Man könnte noch den Lunfardo anbringen, ein Jargon der Río de la Plata Gegend, der vor allem durch den Tango verbreitet wurde. Lunfardo wird heute von den Porteños (Bewohner von Buenos Aires) im gesprochenen Spanisch als eine Art Code der Komplizenschaft verwendet.

 

Man kann natürlich auch eine Gegenfrage stellen: Gehört Spanisch den Spaniern? Hat Sprache einen Besitzer? Der spanische Philologe Nebrija sagte, Sprache sei die “Begleiterin der Reichsherrschaft“.

 

Man kann ja auch in Spanien nicht nur von „einer Sprache“ sprechen – das ist Baskisch, Katalan, Galizisch, Aranesisch.

 

Was also impliziert die Frage, Spanisch zu sprechen? Es gibt eine Geschichte dahinter, eine Geschichte der Herrschaft. Dann ist da ein riesen Gebiet auf der Welt, wo auch Spanisch gesprochen wird. Bedeutet das nun, dass in Amerika eine inkorrekte Sprache oder eine Varietät einer „korrekten“ Sprache gesprochen wird?

 

Ja, die Aussprache ist zum Teil anders, variiert je nach Region, die Wörter ändern sich, es gibt überall Dialekte, die Sprache vermischt sich mit anderen Sprachen. Aber alles in allem bleibt es EINE Sprache – auch für die Real Academia Española (kurz: RAE; vergleichbar mit dem Duden).

 

Gehen wir mal weg vom Spanischen, würde man denn sagen, dass das Englisch, das in den USA, in Australien, Kanada oder Neuseeland gesprochen wird, falsch oder kein Englisch ist? Die „richtige“ Sprache ist und bleibt ein ideologisches Phänomen.

 

Nebrija hatte Recht: Die Iberische Halbinsel ist zwar die Wiege der spanischen Sprache. Aber Kinder bleiben eben keine Kinder, sie wachsen, werden flügge, werden Erwachsene.

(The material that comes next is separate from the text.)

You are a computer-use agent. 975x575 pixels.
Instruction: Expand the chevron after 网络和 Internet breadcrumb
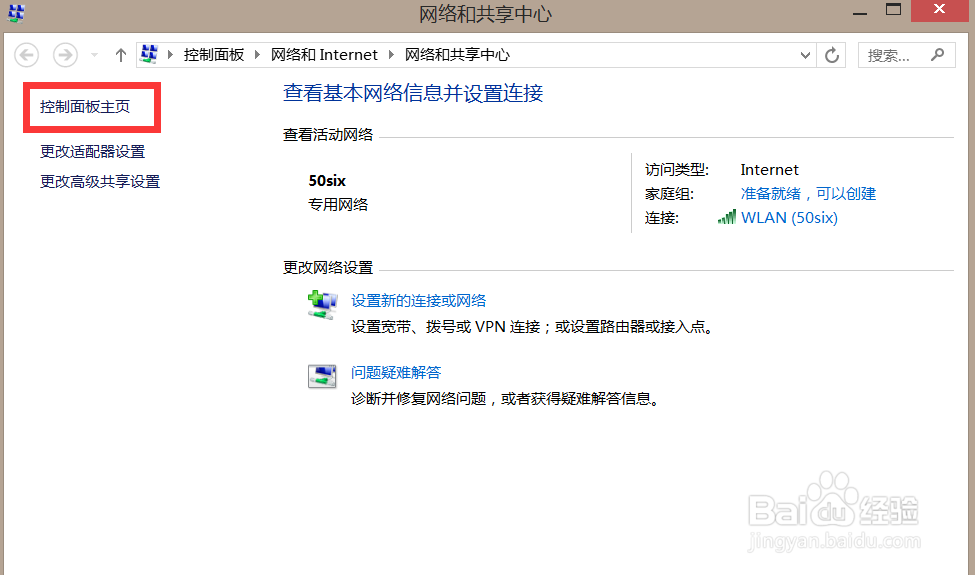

3. Du unterrichtest schon seit vielen Jahren Spanisch und hast oft deutschsprachige Schüler. Gibt es ein Thema, das uns Deutschen pauschal schwerfällt?

Wo soll ich da nur anfangen? Haha.

Ja, ich hatte und habe viele deutsche Schüler. Ich muss zugeben, dass die Muttersprache Einfluss auf das Erlernen einer Fremdsprache hat – positiven wie negativen. Das bedeutet natürlich nicht, dass man eine bestimmte Sprache nicht lernen kann.

 

Deutsch ist keine romanische Sprache wie zum Beispiel Französisch, Portugiesisch, Rumänisch, Italienisch oder Spanisch. Dadurch gibt es gewisse Unterschiede in der Struktur und im Vokabular.

 

Die Struktur und Verwendung der Vergangenheit ist sehr komplex im Spanischen. Es gibt mindestens vier Vergangenheiten (Perfekt, Indefinido, Imperfekt, Plusquamperfekt und ein paar Variationen) und jede wird mit einer bestimmten Intention in einem bestimmten Kontext verwendet.

 

Der große Unterschied zu germanischen Sprachen liegt in der Vewendung von Indefinido und Imperfekt.

In der Regel ist es für die Schüler schwierig, die Verwendung der Vergangenheiten zu lernen und sie versuchen verzweifelt, Regeln auswendig zu lernen. Es ist schwierig, aber nicht unmöglich.

 

Und wenn sie das einigermaßen beherrschen, klopft auch schon das nächste Monster an die Tür: der Subjunktiv.

Dieser entspricht in manchen Fällen dem deutschen Konjunktiv, in anderen überhaupt nicht.  Das Erlernen des Subjunktivs bedeutet, sich intensiv mit Konstruktionen und Strukturen auseinander zu setzen, die typisch für die spanische Sprache sind.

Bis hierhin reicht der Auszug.